Wednesday, September 16, 2009

The Co-Worker's Bill of Rights



























  • I have the right to expect you to leave a message, if you call. I assume you wanted something, or you wouldn't have called. Sometimes I'm in the middle of something. I drop whatever I'm doing for only two people - three, if you count God, but I'm not expecting Him to call.

  • If you DO leave me a message, I expect you to say more than just, "call me". Give me a clue what you want. I don't like surprises.

  • I have the right to not have to entertain you, because you are BORED. I would be more than happy to share some of my work with you. Or better yet, you could do some of your own!

  • I have the right to expect your emails to make sense. I don't have the time or money to hire an interpreter. If I have to guess what you're saying, I may just delete you.

  • If I walk into the copy room, and you are talking and laughing with yourself, I have the right to walk out. I'm too old and irritable to be humoring weirdos.

  • I have the right to expect you to get to the point. Telling me the same thing five times doesn't make your point any clearer. I'm not a dunce. If I have questions, I will ask. While you were endlessly repeating yourself, I had to stop doing the other three things that I was juggling at the time.

  • If you insist on carrying on personal phone calls all day long, I have the right to expect you to PIPE DOWN. Your conversations are not interesting to me.

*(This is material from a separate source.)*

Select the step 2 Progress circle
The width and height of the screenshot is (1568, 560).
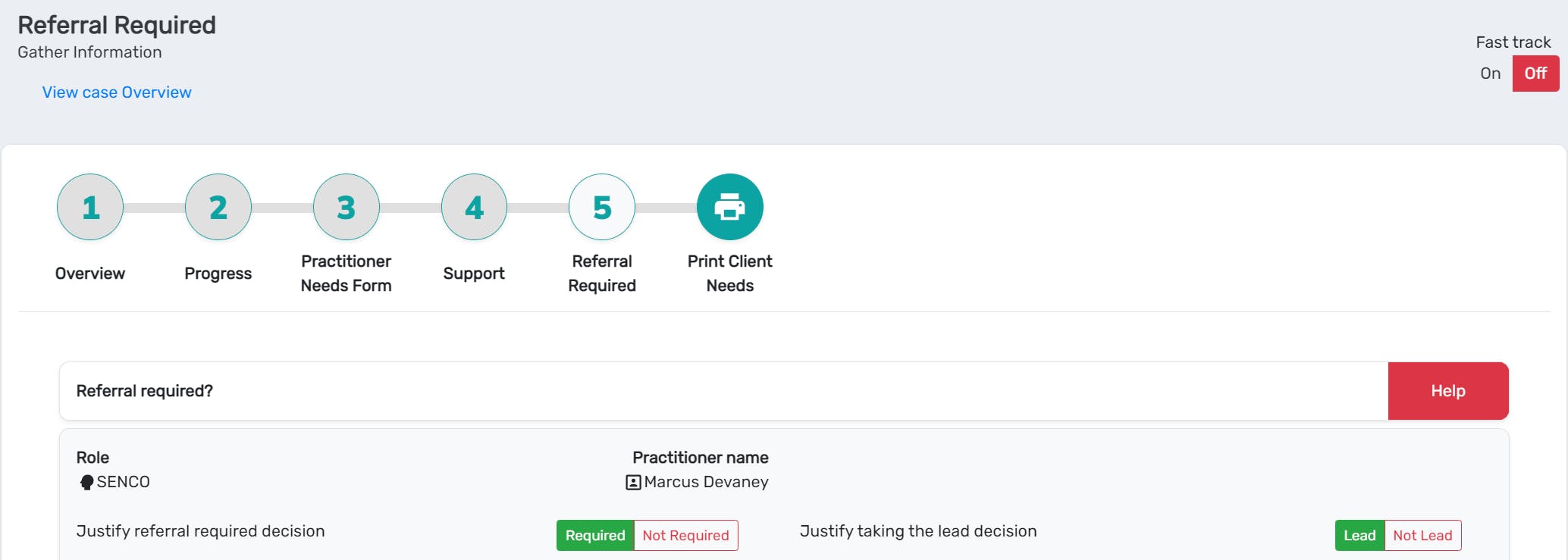(x=218, y=207)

  • If you are sick, I have the right to expect you to stay home. Please do not come to work, cough on me, and then brag about how much personal time you have left, because you never call in sick.

  • I have the right to not have to deal with your singing off-key to the song playing through your headphones.

  • I have the right to not have my lunch stolen out of the refrigerator. Are you a kleptomaniac or just a cheapskate?

  • I have the right to not have to listen to your utterances - swearing at your computer, shushing people, whistling, slamming things, sighing loudly. Try to remain under control. While it may seem like home, it's actually the office.

  • I have the right to expect you to learn how to spell, use punctuation, and capitalization. An email or work document is not a text message. If you can't accomplish this, U R A MORON.

Wow - only twelve? I could come up with so many more! I do admit, however, that I feel better now.

Feel free to add your own list of rights.